Requirement: Would you print the whole listing again, exactly?
=== Section Start ===
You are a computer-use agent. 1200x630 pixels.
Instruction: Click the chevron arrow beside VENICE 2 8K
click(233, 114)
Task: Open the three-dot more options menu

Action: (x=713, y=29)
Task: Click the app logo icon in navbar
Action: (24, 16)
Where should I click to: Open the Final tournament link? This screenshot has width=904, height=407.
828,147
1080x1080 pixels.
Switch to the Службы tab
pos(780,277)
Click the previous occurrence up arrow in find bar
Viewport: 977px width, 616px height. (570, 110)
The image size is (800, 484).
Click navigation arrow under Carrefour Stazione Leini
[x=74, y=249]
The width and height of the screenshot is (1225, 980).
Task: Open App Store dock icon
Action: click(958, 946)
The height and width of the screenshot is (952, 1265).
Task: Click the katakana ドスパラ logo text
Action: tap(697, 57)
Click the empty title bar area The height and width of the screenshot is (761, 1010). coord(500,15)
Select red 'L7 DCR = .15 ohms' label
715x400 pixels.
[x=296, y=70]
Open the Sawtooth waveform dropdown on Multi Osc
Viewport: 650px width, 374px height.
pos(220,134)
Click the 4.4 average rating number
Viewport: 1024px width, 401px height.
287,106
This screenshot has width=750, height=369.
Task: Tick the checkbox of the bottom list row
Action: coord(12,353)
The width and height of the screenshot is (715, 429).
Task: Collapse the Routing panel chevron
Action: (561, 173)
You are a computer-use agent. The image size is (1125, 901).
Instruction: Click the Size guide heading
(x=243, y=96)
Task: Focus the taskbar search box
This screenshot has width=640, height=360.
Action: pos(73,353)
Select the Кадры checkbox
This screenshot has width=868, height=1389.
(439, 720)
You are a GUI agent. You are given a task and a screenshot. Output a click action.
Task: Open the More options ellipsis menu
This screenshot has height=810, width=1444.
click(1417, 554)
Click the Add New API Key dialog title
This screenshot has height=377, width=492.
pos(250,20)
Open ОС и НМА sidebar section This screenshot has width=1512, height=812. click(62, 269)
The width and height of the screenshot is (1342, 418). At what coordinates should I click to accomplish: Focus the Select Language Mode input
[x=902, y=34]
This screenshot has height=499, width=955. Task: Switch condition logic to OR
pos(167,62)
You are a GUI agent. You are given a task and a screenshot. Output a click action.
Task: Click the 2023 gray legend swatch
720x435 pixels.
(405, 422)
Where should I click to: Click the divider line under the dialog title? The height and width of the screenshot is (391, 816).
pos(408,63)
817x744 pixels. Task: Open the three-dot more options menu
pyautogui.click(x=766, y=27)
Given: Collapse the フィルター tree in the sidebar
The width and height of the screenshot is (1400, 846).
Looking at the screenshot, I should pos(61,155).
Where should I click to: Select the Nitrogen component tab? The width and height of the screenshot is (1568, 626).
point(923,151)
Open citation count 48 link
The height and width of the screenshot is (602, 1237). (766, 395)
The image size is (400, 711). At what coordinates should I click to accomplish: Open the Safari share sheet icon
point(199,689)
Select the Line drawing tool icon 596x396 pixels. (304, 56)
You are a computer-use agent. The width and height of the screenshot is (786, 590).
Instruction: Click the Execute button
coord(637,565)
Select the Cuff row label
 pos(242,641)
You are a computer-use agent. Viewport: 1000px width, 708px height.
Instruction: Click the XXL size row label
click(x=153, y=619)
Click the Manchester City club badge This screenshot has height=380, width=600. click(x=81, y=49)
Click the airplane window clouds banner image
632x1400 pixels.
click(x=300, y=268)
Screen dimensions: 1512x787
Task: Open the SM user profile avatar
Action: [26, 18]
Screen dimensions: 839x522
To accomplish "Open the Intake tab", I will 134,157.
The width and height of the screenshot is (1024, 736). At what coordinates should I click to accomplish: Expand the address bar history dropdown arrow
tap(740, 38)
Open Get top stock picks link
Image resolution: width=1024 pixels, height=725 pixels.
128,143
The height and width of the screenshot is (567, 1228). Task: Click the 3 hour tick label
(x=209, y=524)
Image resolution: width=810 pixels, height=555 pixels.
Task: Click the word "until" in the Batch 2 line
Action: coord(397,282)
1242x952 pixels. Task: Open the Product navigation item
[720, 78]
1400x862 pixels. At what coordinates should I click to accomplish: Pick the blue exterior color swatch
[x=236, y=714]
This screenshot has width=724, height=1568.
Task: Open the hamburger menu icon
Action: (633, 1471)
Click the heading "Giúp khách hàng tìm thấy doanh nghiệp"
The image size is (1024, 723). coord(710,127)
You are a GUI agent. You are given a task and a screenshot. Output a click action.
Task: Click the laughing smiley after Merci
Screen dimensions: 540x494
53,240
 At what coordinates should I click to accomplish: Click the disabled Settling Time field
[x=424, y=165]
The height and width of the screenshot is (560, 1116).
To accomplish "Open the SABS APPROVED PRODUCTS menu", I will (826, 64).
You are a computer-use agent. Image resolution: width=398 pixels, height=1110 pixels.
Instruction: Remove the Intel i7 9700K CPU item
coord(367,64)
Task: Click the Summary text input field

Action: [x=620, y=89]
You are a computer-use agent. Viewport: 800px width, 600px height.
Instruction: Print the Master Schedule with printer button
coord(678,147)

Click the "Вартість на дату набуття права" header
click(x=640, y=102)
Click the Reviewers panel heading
=== Section End ===
Output of the exercise:
You are a computer-use agent. 1200x630 pixels.
Instruction: Click the chevron arrow beside VENICE 2 8K
click(233, 114)
Task: Open the three-dot more options menu

Action: (x=713, y=29)
Task: Click the app logo icon in navbar
Action: (24, 16)
Where should I click to: Open the Final tournament link? This screenshot has width=904, height=407.
828,147
1080x1080 pixels.
Switch to the Службы tab
pos(780,277)
Click the previous occurrence up arrow in find bar
Viewport: 977px width, 616px height. (570, 110)
The image size is (800, 484).
Click navigation arrow under Carrefour Stazione Leini
[x=74, y=249]
The width and height of the screenshot is (1225, 980).
Task: Open App Store dock icon
Action: click(958, 946)
The height and width of the screenshot is (952, 1265).
Task: Click the katakana ドスパラ logo text
Action: tap(697, 57)
Click the empty title bar area The height and width of the screenshot is (761, 1010). coord(500,15)
Select red 'L7 DCR = .15 ohms' label
715x400 pixels.
[x=296, y=70]
Open the Sawtooth waveform dropdown on Multi Osc
Viewport: 650px width, 374px height.
pos(220,134)
Click the 4.4 average rating number
Viewport: 1024px width, 401px height.
287,106
This screenshot has width=750, height=369.
Task: Tick the checkbox of the bottom list row
Action: coord(12,353)
The width and height of the screenshot is (715, 429).
Task: Collapse the Routing panel chevron
Action: (561, 173)
You are a computer-use agent. The image size is (1125, 901).
Instruction: Click the Size guide heading
(x=243, y=96)
Task: Focus the taskbar search box
This screenshot has width=640, height=360.
Action: pos(73,353)
Select the Кадры checkbox
This screenshot has width=868, height=1389.
(439, 720)
You are a GUI agent. You are given a task and a screenshot. Output a click action.
Task: Open the More options ellipsis menu
This screenshot has height=810, width=1444.
click(1417, 554)
Click the Add New API Key dialog title
This screenshot has height=377, width=492.
pos(250,20)
Open ОС и НМА sidebar section This screenshot has width=1512, height=812. click(62, 269)
The width and height of the screenshot is (1342, 418). At what coordinates should I click to accomplish: Focus the Select Language Mode input
[x=902, y=34]
This screenshot has height=499, width=955. Task: Switch condition logic to OR
pos(167,62)
You are a GUI agent. You are given a task and a screenshot. Output a click action.
Task: Click the 2023 gray legend swatch
720x435 pixels.
(405, 422)
Where should I click to: Click the divider line under the dialog title? The height and width of the screenshot is (391, 816).
pos(408,63)
817x744 pixels. Task: Open the three-dot more options menu
pyautogui.click(x=766, y=27)
Given: Collapse the フィルター tree in the sidebar
The width and height of the screenshot is (1400, 846).
Looking at the screenshot, I should pos(61,155).
Where should I click to: Select the Nitrogen component tab? The width and height of the screenshot is (1568, 626).
point(923,151)
Open citation count 48 link
The height and width of the screenshot is (602, 1237). (766, 395)
The image size is (400, 711). At what coordinates should I click to accomplish: Open the Safari share sheet icon
point(199,689)
Select the Line drawing tool icon 596x396 pixels. (304, 56)
You are a computer-use agent. The width and height of the screenshot is (786, 590).
Instruction: Click the Execute button
coord(637,565)
Select the Cuff row label
 pos(242,641)
You are a computer-use agent. Viewport: 1000px width, 708px height.
Instruction: Click the XXL size row label
click(x=153, y=619)
Click the Manchester City club badge This screenshot has height=380, width=600. click(x=81, y=49)
Click the airplane window clouds banner image
632x1400 pixels.
click(x=300, y=268)
Screen dimensions: 1512x787
Task: Open the SM user profile avatar
Action: [26, 18]
Screen dimensions: 839x522
To accomplish "Open the Intake tab", I will 134,157.
The width and height of the screenshot is (1024, 736). At what coordinates should I click to accomplish: Expand the address bar history dropdown arrow
tap(740, 38)
Open Get top stock picks link
Image resolution: width=1024 pixels, height=725 pixels.
128,143
The height and width of the screenshot is (567, 1228). Task: Click the 3 hour tick label
(x=209, y=524)
Image resolution: width=810 pixels, height=555 pixels.
Task: Click the word "until" in the Batch 2 line
Action: coord(397,282)
1242x952 pixels. Task: Open the Product navigation item
[720, 78]
1400x862 pixels. At what coordinates should I click to accomplish: Pick the blue exterior color swatch
[x=236, y=714]
This screenshot has width=724, height=1568.
Task: Open the hamburger menu icon
Action: (633, 1471)
Click the heading "Giúp khách hàng tìm thấy doanh nghiệp"
The image size is (1024, 723). coord(710,127)
You are a GUI agent. You are given a task and a screenshot. Output a click action.
Task: Click the laughing smiley after Merci
Screen dimensions: 540x494
53,240
 At what coordinates should I click to accomplish: Click the disabled Settling Time field
[x=424, y=165]
The height and width of the screenshot is (560, 1116).
To accomplish "Open the SABS APPROVED PRODUCTS menu", I will (826, 64).
You are a computer-use agent. Image resolution: width=398 pixels, height=1110 pixels.
Instruction: Remove the Intel i7 9700K CPU item
coord(367,64)
Task: Click the Summary text input field

Action: [x=620, y=89]
You are a computer-use agent. Viewport: 800px width, 600px height.
Instruction: Print the Master Schedule with printer button
coord(678,147)

Click the "Вартість на дату набуття права" header
click(x=640, y=102)
Click the Reviewers panel heading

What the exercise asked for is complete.